3. Le lundi, août 13 2018, 16:54 par Marion Doubeck

Bonjour,
J’entends que ce passage ait été le lieu de tapage nocturne et de dégradations, et je trouve ça complètement déplorable. Je compatis sincèrement avec les riverains qui ont pu être dérangés dans leur sommeil car c’est effectivement très énervant. Pour autant, je ne me sens pas en sécurité dans une ville qui répond à ce genre de comportement peu citoyen en barricadant l’endroit. Faut il interdire toute rue qui serait le théâtre de tapage et de dégradations ? Allez-vous finir par mettre toute la ville sous grille avec un couvre-feu à 18h ? Si tel est le cas, je tremble. Sinon, c’est qu’il doit bien exister d’autres moyens de solutionner le problème, non ? Le dialogue ? Le lien social ? La fréquentation ? Que la mairie aide à la communication pour en faire un passage plus fréquenté comme le propose Dominique ? Y mettre des expos ? En faire un jardin de permaculture avec des panneaux d’information qui donneraient envie à chacun de le protéger ? Ou des dizaines d’autres choses. En faire un lieu qui serait attrayant et respecté en somme. Tirer la ville vers le haut plutôt que vers le bas, vers l’ouverture, la culture, l’éducation et le lien social plutôt que vers une effrayante dystopie. Ce serait vraiment mieux il me semble… et puis si ça marche, nous pourrions étendre l’expérience à d’autres espaces verts… faire en sorte que la population s’approprie sa propre ville… C’est par la confiance, la liberté et la responsabilisation que les gens deviennent citoyens et responsables de leur ville, pas par des mesures sécuritaires qui tendent à changer une ville en dortoir d’individus coupés les uns des autres. Pourquoi ne pas essayer d’autres solutions quelques temps avant de condamner l’Utopia et l’accès à la poésie nocturne du passage ?
Marion Doubeck

4. Le jeudi, août 16 2018, 11:41 par Michel LHERITIER

bonjour, je suis atterré comme beaucoup de gens de cette décision unilatérale. Je ne suis pas avignonnais mais parisien avec une maison à Aramon. Et c’est un plaisir de venir voir des films sans pub et sans maïs en carton, dans ces salles si attachantes et différentes.
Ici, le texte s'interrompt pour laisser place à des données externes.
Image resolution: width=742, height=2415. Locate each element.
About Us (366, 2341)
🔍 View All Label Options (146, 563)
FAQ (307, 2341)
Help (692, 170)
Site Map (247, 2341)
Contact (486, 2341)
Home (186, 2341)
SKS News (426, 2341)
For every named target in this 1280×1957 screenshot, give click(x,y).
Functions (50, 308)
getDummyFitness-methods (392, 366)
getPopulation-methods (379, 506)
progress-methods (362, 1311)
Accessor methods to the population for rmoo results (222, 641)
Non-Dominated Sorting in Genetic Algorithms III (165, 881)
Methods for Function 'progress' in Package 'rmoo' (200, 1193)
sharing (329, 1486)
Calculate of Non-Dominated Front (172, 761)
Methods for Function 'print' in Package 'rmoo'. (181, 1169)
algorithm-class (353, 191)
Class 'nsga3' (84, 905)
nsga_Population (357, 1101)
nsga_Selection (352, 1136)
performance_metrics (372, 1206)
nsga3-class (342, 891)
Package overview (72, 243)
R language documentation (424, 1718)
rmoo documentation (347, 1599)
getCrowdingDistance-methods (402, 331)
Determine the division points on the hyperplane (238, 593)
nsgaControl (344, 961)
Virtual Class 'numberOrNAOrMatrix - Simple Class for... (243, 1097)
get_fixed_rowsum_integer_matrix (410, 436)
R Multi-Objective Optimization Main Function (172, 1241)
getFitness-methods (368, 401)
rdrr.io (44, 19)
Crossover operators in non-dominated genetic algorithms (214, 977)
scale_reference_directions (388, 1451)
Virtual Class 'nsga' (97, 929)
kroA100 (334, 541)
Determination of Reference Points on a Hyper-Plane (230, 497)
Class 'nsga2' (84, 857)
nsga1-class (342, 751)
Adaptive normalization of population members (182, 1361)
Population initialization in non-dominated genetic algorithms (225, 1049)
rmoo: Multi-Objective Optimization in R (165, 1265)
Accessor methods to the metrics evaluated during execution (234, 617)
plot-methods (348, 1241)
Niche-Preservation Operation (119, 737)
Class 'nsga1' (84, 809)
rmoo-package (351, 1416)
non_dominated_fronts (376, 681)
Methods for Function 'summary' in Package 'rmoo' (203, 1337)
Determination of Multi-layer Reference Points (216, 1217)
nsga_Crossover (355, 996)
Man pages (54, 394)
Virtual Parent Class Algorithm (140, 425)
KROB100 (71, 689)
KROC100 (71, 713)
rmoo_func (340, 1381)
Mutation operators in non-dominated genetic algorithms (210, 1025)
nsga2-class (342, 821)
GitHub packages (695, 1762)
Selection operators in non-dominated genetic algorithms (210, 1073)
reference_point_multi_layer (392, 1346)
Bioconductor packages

Je suis aussi atterré par la pauvreté du projet : le VERGER d’Urbain V n’a plus rien d’un verger, ça ressemble à tous les autres “espaces verts” de toutes les villes de France ; des bancs-blocs post-modernes, des pédiluves en guise de jets d’eau, comme on n’en fait plus nulle part. On aurait aimé un jardin médiéval avec des simples et des carrés potagers de monastère. Mais tentons d’être constructifs : ne pourrait-on pas imaginer une solution consistant à fermer les barrières basses d’accès au jardin, et laisser libre l’allée menant à la Manutention, que les personnes d’Utopia fermeraient à la fin de l’exploitation journalière. Une fermeture à 18h00 est une balle dans le pied que se tire la ville d’Avignon : Utopia est un acteur MAJEUR de la vie culturelle de la ville. Priver cet acteur de cet accès, c’est à moyen terme le condamner à mort. Les spectateurs se lasseront du détour peu attrayant à faire. Il y a un sentiment de punition à faire ce contournement, même si ce n’est que de 200 m. Le sentiment est là et vous n’y pourrez rien changer : la motivation à aller au cinéma va en prendre un coup.